“We graduated from on top of a mountain!”
Graduating seniors from a high school in New Hampshire did more to celebrate their completion of high school than just a drive-by graduation with their friends, though they got that as well throughout this multiday event. Each student received their own private celebration with their loved ones from on top of a mountain.
The Kennett High School’s ski lift graduation at nearby Cranmore Mountain resort began with a scenic 10-minute ride to the top of the mountain where students found their diploma on a music stand and had their pictures taken at a podium with their guests. Next, the group meandered down a short path to a log hut for a second photoshoot.
“The backdrop there is just spectacular,” says Principal Kevin Carpenter. “But the best moment was when they rode back down the mountain because you can see everything, and it’s stunning. We couldn’t have scripted this any better. It was like everything just fell into place.”
Preparing a ski lift graduation
Once the site was chosen, planning graduation involved a core team of administrators convening every week and forming a larger group of students, parents, teachers and school board representatives to make sure every facet of the school had a voice.

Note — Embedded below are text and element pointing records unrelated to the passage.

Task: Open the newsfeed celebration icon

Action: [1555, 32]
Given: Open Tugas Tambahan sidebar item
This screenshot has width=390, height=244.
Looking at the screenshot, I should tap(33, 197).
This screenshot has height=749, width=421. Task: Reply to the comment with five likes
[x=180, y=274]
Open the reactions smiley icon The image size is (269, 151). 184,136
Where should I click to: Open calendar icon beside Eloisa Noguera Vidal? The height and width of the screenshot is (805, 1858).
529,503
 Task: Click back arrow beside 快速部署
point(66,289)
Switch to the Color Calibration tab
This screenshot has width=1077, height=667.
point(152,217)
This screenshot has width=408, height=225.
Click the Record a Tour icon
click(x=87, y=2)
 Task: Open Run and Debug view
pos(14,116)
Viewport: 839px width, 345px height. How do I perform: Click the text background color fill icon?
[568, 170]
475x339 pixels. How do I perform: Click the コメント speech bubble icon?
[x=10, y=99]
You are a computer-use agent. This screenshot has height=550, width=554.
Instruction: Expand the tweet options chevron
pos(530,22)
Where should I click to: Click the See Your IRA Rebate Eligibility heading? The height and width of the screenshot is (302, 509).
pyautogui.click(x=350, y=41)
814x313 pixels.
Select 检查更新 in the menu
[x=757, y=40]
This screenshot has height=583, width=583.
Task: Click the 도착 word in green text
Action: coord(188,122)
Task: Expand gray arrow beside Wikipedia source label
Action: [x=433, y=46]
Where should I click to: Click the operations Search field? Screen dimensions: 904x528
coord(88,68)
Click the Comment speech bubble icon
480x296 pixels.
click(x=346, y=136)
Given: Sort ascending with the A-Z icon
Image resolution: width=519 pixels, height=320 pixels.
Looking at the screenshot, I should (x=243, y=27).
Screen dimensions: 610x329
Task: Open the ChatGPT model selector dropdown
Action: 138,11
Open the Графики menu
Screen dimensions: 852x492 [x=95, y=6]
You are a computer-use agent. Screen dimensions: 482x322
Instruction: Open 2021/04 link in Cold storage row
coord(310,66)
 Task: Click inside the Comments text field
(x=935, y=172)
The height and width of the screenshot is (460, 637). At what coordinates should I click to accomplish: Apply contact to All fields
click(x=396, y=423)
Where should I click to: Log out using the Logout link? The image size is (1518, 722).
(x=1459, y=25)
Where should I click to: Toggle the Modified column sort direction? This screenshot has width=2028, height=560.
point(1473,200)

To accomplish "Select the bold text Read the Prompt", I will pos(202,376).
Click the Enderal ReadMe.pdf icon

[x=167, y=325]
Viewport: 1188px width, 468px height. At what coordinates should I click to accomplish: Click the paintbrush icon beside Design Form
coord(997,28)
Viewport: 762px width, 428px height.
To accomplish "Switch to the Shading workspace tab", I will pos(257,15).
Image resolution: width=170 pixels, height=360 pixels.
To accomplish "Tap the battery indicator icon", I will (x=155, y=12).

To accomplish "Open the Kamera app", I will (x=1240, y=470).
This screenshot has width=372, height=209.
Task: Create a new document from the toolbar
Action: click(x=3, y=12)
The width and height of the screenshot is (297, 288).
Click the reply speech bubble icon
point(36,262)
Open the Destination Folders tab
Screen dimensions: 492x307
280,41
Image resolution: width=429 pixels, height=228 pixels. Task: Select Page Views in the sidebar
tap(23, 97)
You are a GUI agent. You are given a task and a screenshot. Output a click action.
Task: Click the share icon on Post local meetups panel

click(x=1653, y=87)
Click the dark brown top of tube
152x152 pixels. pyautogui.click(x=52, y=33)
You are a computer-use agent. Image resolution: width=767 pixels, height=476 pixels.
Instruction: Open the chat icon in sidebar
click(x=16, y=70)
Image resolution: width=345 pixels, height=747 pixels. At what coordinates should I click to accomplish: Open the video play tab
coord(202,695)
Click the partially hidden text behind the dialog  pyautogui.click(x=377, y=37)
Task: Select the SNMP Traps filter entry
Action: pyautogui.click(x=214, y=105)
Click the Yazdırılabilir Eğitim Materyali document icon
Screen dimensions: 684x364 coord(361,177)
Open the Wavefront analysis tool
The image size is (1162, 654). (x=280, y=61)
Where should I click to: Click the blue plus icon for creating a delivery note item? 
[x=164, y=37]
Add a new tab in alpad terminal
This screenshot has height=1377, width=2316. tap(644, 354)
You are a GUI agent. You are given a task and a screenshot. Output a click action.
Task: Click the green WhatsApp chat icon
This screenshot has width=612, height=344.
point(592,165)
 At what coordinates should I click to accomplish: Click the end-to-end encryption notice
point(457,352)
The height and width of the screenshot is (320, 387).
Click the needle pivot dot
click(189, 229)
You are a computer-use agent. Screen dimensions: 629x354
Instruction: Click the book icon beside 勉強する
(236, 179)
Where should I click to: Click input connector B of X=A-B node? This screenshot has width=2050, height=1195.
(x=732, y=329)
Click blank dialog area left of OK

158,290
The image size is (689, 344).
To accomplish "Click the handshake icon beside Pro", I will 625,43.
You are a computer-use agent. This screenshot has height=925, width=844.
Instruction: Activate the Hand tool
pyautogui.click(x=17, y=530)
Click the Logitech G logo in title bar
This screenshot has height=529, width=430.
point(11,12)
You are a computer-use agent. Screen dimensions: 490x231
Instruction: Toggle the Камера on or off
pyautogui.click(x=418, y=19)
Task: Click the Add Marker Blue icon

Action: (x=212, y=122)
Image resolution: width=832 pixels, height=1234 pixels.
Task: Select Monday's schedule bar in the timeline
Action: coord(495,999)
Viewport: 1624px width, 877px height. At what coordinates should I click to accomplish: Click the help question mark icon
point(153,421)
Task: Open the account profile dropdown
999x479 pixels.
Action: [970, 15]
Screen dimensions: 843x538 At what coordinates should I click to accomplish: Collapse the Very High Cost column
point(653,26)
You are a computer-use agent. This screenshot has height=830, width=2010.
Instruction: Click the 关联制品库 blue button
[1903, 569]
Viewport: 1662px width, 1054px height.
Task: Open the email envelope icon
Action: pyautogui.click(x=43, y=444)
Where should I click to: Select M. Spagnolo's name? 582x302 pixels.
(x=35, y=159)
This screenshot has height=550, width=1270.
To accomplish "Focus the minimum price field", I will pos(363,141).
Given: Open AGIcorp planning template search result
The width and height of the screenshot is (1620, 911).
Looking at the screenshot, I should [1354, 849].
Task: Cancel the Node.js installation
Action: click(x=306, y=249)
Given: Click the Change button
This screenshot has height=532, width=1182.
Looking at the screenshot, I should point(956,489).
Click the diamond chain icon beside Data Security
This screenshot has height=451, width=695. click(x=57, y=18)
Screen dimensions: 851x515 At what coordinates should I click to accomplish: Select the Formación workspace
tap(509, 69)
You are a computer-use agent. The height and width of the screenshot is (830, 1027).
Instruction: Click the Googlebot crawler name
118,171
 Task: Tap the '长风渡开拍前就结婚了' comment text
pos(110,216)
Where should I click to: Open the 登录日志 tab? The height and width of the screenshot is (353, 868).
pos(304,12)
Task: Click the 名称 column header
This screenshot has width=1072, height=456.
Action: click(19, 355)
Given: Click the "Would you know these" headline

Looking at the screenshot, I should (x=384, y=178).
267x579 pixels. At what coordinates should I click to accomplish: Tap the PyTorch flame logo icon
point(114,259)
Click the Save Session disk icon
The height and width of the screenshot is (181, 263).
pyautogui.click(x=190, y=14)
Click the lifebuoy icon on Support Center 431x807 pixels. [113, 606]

School leaders first scouted the site in advance to put a preliminary plan in place and then again with photographers and videographers to build the logistics.
“Planning graduation was the biggest part of the process because we wanted to ensure we were following all of the health guidelines,” says Carpenter. This included allocating waivers in advance to students and contacting the department of education as well as the governor’s office.
Getting ready to ascend
On graduation day, students arrived at different times to keep the numbers down and stayed in their cars until 10 minutes prior to their time on the chair lift. Each group went up every two minutes.
“Students got to take up to four guests with them, and since these chairlifts carry four people, we separated them into groups of three and two in every other chair, never consecutively,” says Carpenter. “We had to have teachers volunteer to help make this happen.”
The sky’s the limit
The school stretched out the ceremony into a three-day event that began with publishing prerecorded videos of their graduation speeches and the scholarship awards on YouTube, which also aired on the local cable channel the night before the ski lift graduation.
On the third day, students rode in a caravan that started at the school and drove throughout the town. “That was the only time we put all of the kids together, so it was a nice way to finish,” says Carpenter.
“Not every community has a ski resort but every community has something to offer that will make graduation special,” he adds. “In fact, the kids didn’t feel like they were settling for this. Maybe we’ll rethink graduation going forward.”